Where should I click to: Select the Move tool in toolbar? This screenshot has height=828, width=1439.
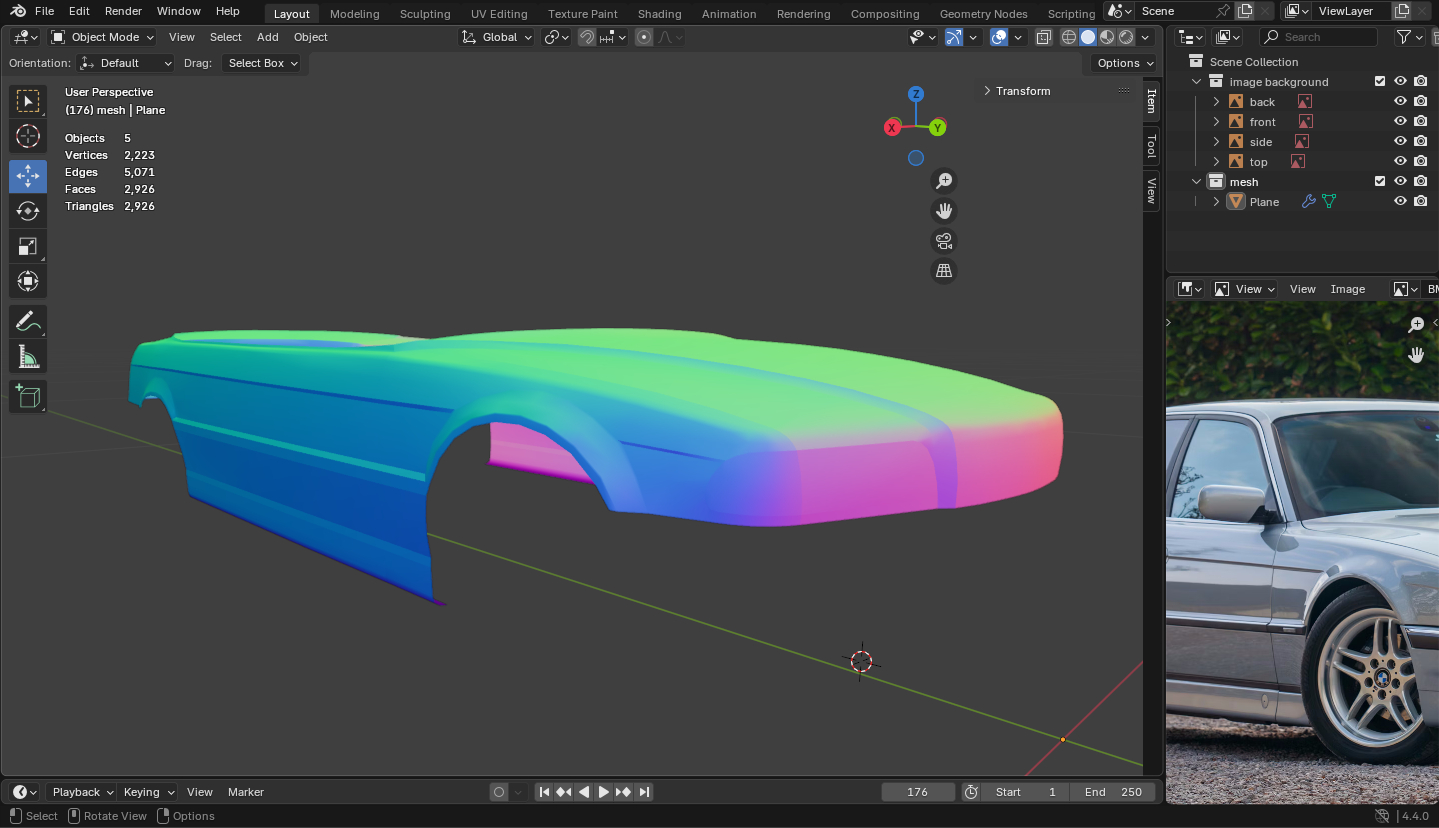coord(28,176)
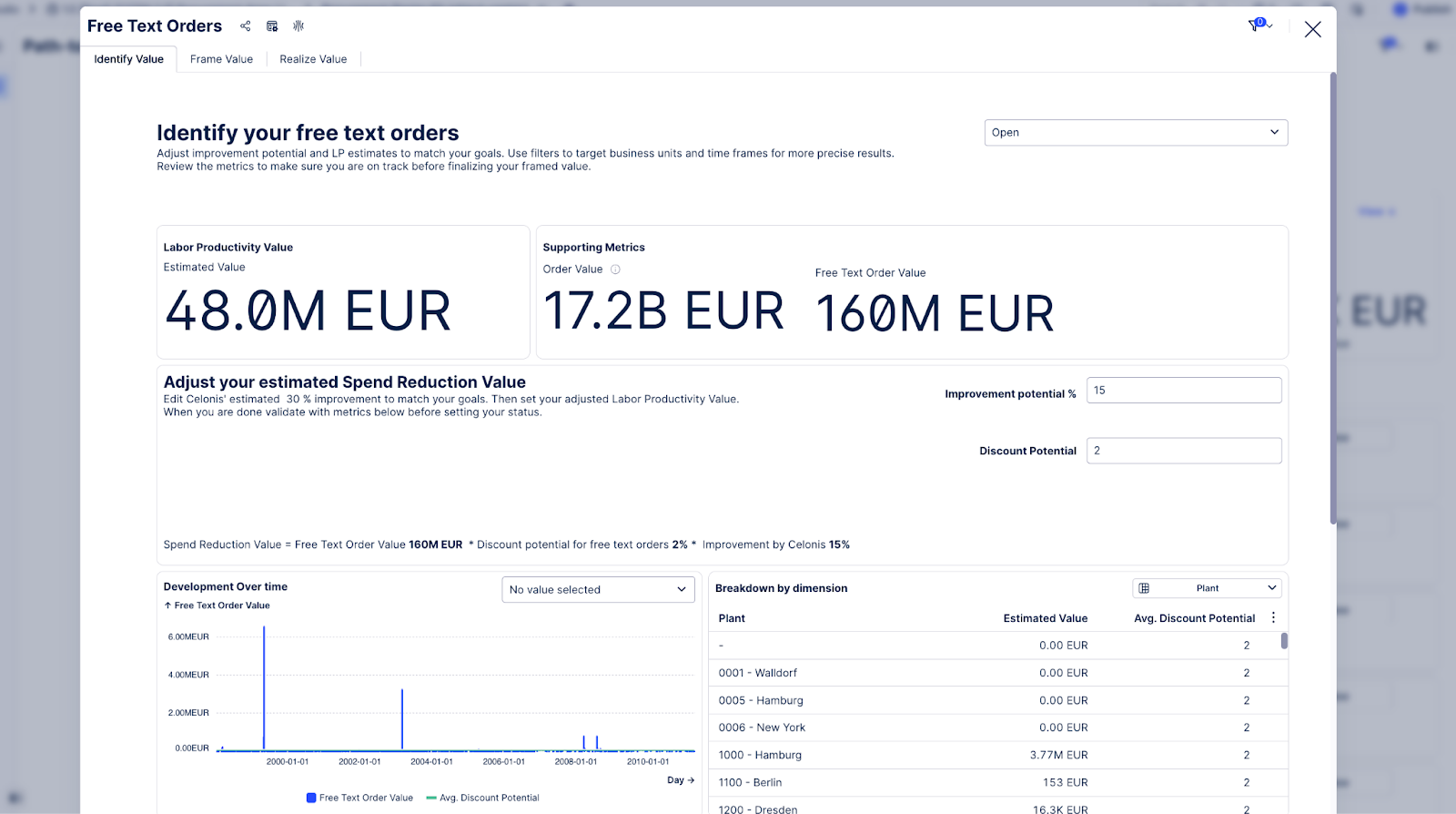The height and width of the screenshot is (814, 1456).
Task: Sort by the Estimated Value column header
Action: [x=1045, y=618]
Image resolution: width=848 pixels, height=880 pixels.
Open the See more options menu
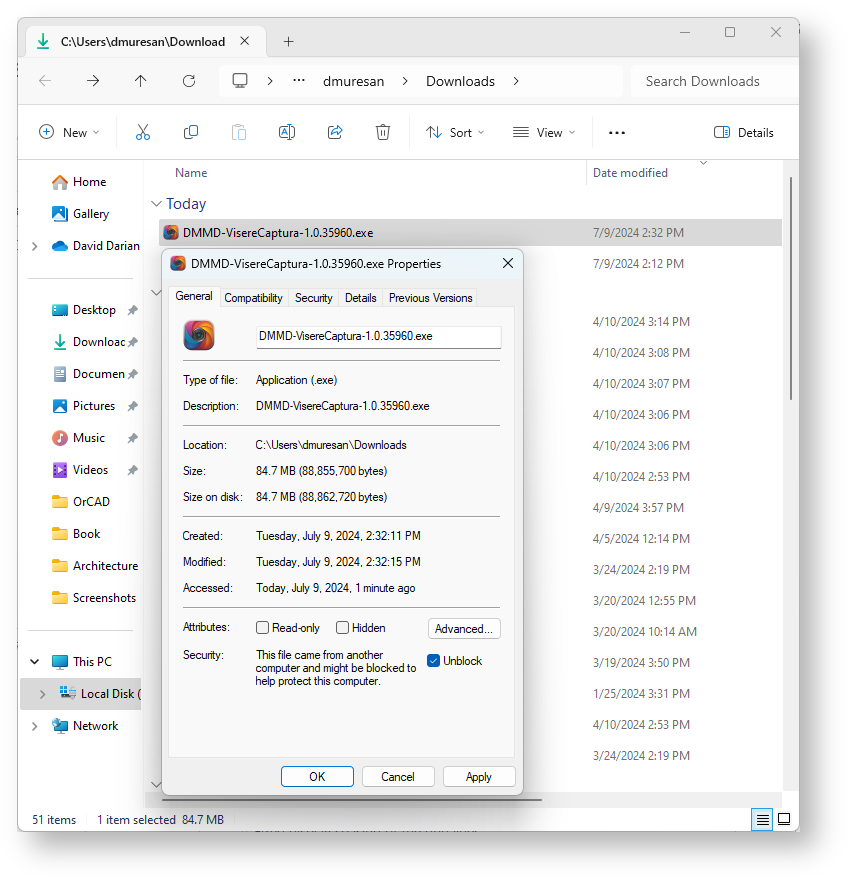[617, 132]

WORK INSTRUCTIONS: Rewrite the lines above as a Markdown table with two columns, "Row" and "Line", numbering each line and skipping blank ones. Leave the pictures out.

RESPONSE:
| Row | Line |
|---|---|
| 1 | Where should I click to: Select the Move tool in toolbar? This screenshot has height=828, width=1439. |
| 2 | coord(28,176) |
| 3 | The height and width of the screenshot is (814, 1456). |
| 4 | Task: Sort by the Estimated Value column header |
| 5 | Action: [x=1045, y=618] |
| 6 | Image resolution: width=848 pixels, height=880 pixels. |
| 7 | Open the See more options menu |
| 8 | [617, 132] |